Equity Group, which has a subsidiary in Uganda, has released its half-year results for the period to June 30, 2018 showing profit after tax growth of 18 per cent to Ksh11 billion up from Ksh9.4 billion for the same period last year. Profit before tax, meanwhile, went up by 16 per cent to reach Ksh15.5 billion, up from Ksh13.3 billion.
The Group’s balance sheet registered a growth of 7 per cent to Ksh542 billion up from Ksh505 billion. This was driven by growth in customer deposits of 9 per cent to Ksh394 billion up from Ksh363 billion.
Regional subsidiaries, including Equity Bank Uganda, had their share of Group assets increase to 26 percent up from 23 per cent as their assets grew by 21 per cent to Ksh142 billion.
International lenders increased their long-term funding to by 16 percent to reach Ksh53 billion up from Ksh46 billion signifying the global lenders confidence in the Group’s risk.
The Group’s deployment of funding was underpinned by investment in government securities which grew by 37 per cent to reach Ksh159 billion up from Ksh116 billion while net loans to customers increased by 4 per cent to Ksh275 billion up from Ksh265 billion. This reflects the impact of interest capping in Kenya in lending to the private sector. The Group’s balance sheet reflects a liquidity of 59.4 per cent up from 54.4 per cent.
Group Managing Director and CEO Dr James Mwangi said the agile balance sheet with strong liquidity held in near cash assets strategically positions Equity for opportunistic growth. “A dramatically changing environment has seen political risks in South Sudan and Kenya decline with the collaborative peace initiatives taking root,” he said.

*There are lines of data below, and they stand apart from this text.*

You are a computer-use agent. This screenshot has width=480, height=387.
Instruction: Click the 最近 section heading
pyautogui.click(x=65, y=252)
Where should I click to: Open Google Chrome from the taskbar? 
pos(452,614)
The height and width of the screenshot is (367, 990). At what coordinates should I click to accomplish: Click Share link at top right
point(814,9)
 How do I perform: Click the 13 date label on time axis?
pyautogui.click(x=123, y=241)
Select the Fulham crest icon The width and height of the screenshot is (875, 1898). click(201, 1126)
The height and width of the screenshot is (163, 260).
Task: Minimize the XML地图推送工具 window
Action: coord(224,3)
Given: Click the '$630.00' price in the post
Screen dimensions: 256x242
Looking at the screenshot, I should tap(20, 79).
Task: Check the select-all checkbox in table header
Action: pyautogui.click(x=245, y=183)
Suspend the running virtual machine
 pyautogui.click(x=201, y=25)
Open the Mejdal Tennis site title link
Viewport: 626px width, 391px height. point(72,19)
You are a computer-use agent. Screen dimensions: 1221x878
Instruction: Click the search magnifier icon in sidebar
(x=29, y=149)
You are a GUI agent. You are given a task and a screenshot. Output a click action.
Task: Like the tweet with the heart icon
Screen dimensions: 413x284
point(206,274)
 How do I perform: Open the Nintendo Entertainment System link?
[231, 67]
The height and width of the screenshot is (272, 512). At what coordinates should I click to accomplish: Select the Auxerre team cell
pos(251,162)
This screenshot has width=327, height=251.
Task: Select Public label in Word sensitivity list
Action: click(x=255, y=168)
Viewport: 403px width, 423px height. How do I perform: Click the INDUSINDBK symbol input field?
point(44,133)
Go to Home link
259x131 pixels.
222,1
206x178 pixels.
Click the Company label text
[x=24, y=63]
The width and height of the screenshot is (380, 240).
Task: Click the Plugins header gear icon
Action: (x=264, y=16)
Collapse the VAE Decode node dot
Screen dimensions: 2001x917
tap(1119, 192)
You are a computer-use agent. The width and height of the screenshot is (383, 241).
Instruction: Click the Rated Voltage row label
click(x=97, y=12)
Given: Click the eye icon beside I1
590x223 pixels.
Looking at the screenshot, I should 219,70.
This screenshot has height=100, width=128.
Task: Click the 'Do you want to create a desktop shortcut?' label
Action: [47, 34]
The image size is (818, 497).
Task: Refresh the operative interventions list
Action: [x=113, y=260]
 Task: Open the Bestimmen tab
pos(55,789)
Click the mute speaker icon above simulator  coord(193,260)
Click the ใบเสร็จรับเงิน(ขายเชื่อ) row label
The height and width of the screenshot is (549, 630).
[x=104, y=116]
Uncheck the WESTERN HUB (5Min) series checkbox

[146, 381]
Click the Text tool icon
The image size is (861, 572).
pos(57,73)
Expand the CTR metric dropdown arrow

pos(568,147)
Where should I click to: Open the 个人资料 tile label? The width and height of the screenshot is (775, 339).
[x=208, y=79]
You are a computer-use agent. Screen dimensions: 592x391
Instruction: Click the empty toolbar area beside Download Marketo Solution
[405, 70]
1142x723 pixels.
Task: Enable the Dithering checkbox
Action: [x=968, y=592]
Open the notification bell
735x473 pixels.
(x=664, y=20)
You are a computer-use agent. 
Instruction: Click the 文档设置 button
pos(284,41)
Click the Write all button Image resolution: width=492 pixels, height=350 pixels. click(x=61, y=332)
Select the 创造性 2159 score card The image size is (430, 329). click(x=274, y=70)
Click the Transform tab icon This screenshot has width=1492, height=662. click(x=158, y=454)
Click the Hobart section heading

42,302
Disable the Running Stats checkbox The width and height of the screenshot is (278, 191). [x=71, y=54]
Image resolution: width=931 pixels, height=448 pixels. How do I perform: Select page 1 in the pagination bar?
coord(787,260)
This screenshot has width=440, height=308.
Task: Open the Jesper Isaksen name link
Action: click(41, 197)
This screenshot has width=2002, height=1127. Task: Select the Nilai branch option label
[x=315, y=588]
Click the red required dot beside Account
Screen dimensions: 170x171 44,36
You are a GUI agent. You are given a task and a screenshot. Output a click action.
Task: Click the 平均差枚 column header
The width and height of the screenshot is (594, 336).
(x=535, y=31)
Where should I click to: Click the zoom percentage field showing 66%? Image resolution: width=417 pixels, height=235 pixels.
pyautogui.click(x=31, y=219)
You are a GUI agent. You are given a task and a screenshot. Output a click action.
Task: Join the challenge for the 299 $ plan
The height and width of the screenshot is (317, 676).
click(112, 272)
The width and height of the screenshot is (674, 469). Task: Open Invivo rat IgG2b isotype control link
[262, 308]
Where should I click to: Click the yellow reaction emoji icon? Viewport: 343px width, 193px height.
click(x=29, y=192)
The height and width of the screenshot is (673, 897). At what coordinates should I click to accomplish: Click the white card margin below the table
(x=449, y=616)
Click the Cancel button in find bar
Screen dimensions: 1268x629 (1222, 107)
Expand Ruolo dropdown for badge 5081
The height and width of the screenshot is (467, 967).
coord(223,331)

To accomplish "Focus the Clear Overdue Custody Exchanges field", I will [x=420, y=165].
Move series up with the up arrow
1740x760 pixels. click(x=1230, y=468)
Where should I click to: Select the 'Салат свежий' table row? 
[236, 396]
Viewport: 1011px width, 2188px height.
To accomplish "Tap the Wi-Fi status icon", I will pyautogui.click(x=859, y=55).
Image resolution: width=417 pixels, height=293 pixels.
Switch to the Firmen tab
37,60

DRC has witnessed decreasing political tensions as preparations for the elections slated for later this year gather momentum. Kenya’s proposal to repeal interest capping and focus on the Big 4 Agenda of stimulating the real economy through investment in manufacturing, affordable low-cost housing, universal affordable health and transformation of agriculture value chain to achieve food security is bound to stimulate significant economic activities given the stable macro-economic environment.
Regional subsidiaries grew their profitability by 62 per cent to Ksh2.8 billion enhancing their contribution to the Group’s profitability to 18 per cent from 13 per cent. Innovation and digitization have contributed significantly to improved efficiency gains and cost optimization that has seen the Group’s total expenses declining by 2 per cent from Ksh17.6 billion to Ksh17.3 billion.
The Group’s non-performing loans (NPLs) ratio moved from 7.3 per cent to 8.4 per cent but remained better than the Kenyan banking NPLs sector average of 12 per cent. Loan loss provision grew by 22 per cent from Ksh7.8 billion to Kshs.9.5 billion year on year.